Aretha membanting pintu kamarnya, tidak peduli dengan panggilan-panggilan dari ibunya atau saudara-saudara ibunya. Kenapa perasaannya bisa sekacau ini hanya karena memikirkan reaksi Aram? Apa dia mulai suka pada Aram?
Aretha menjatuhkan dirinya di tempat tidur, menaikkan selumut sampai menutupi kepalanya. Pikirannya kacau memikirkan berbagai hal, termasuk kemungkinan dia kalah taruhan yang dibuatnya sendiri.
Aretha menghempaskan selimutnya, bangkit duduk, perempuan itu mengambil laptop-nya dan mulai menonton film seri yang belum selesai ditonton. Setidaknya film itu bisa mengalihkan pikirannya untuk saat ini. Dia menghiraukan pesan dan panggilan yang masuk dalam handphone-nya.
Pukul sepuluh malam, Aretha mendengar ketukan pintu kamarnya, tapi ketukan pintu itu hanya ia diamkan sampai akhirnya ketukan itu hilang. Suara ketukan yang akhirnya hilang itu membuat Aretha menyimpulkan orang yang mengetuk pintunya tadi adalah kembarannya yang malam ini menginap di rumahnya.
Aretha mendengus saat ia mendengar suara ketukan pintu untuk kedua kalinya. Perempuan itu berniat tidak mengacuhkan suara ketukan pintu itu, tapi berubah pikiran saat mendengar suara laki-laki yang berkata, "Aretha, ini gue, lo gak kangen sama gue?"
Aretha membuka pintu kamarnya lalu bergeser saat laki-laki yang mengetuk pintu kamarnya tadi sudah berjalan menerobos masuk ke dalam kamarnya.
"Kenapa oleh-oleh dari gue ada di lantai semua?" protesnya kesal.
"Oh, buat gue." Aretha menatap malas kakaknya yang sedang sibuk memindahkan beberapa paper bag ke atas meja. "Gue kira lo mau kasih Aletha, tapi salah kamar."
"Ngambek," ejek kakaknya dengan senyum jahil.
"Siapa yang ngambek?" Aretha memutar bola mata malas. "Puas pacarannya, Alvaro?"

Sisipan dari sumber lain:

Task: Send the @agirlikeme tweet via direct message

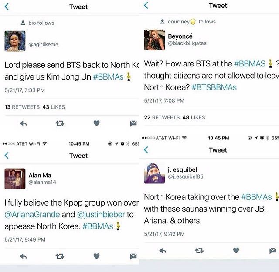Action: [x=133, y=123]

"Gak sopan banget sih sama yang lebih tua." Laki-laki yang dipanggil Alvaro itu menoyor pelan kepala Aretha.
"Ngapain sopan sama kakak kayak lo?"
"Jangan ngambek dong, kerjaan lo ngambek doang ya?"

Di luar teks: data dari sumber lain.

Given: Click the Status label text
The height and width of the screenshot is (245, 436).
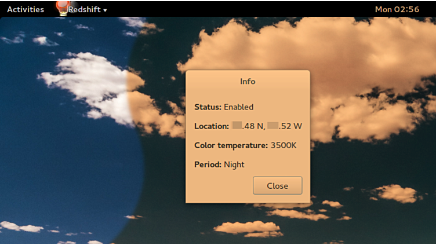Looking at the screenshot, I should (208, 107).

"Siapa ya yang balik ke Indo tapi gak ngasih tau gue?" sindir Aretha sambil tersenyum sinis.
"Gue sibuk banget, serius. Ini gue bisa balik buat tiga hari aja udah bagus banget." Alvaro menampilkan cengiran lebarnya.

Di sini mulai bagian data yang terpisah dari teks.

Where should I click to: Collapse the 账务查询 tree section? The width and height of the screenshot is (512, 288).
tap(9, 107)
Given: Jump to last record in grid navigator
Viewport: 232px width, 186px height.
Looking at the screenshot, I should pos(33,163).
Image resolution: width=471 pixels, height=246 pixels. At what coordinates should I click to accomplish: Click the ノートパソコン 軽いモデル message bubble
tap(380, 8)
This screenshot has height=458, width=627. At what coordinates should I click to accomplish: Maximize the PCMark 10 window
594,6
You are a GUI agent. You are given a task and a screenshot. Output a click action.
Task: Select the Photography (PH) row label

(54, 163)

"Tapi Aletha bisa tau ya?" tanya Aretha sinis. "Lo gak ngasih tau Rachel juga kan?" Pertanyaan Aretha yang selanjutnya dijawab dengan gelengan Alvaro. "Tadi dia pasti marah."
"Berhasil dapetin maafnya, jadi gak pa-pa."
"Awas kalo lo sampe selingkuh, Rachel temen gue, gak ada maaf buat lo kalo sampe lo selingkuh."
Ingat Rachel? Teman Aretha yang terciduk bermain bingo bersama Aretha saat pelajaran. Singkatnya, Rachel dan Alvaro—kakak Aretha, berpacaran. Mereka berpacaran sejak Rachel kelas sembilan, saat itu Alvaro kelas dua belas, lalu mereka berpacaran jarak jauh sejak Alvaro memutuskan untuk kuliah di luar negeri.
"Gak akan," ujar Alvaro yakin. "Tidur sana, besok lo masih sekolah kan. Eh, nanya satu lagi boleh kan? Lo ada apaan sama Aram?"
"Bukan urusan lo."
"Gak mungkin gak ada apa-apa dong, jelas-jelas gue liat drama kejar-kejaran tadi."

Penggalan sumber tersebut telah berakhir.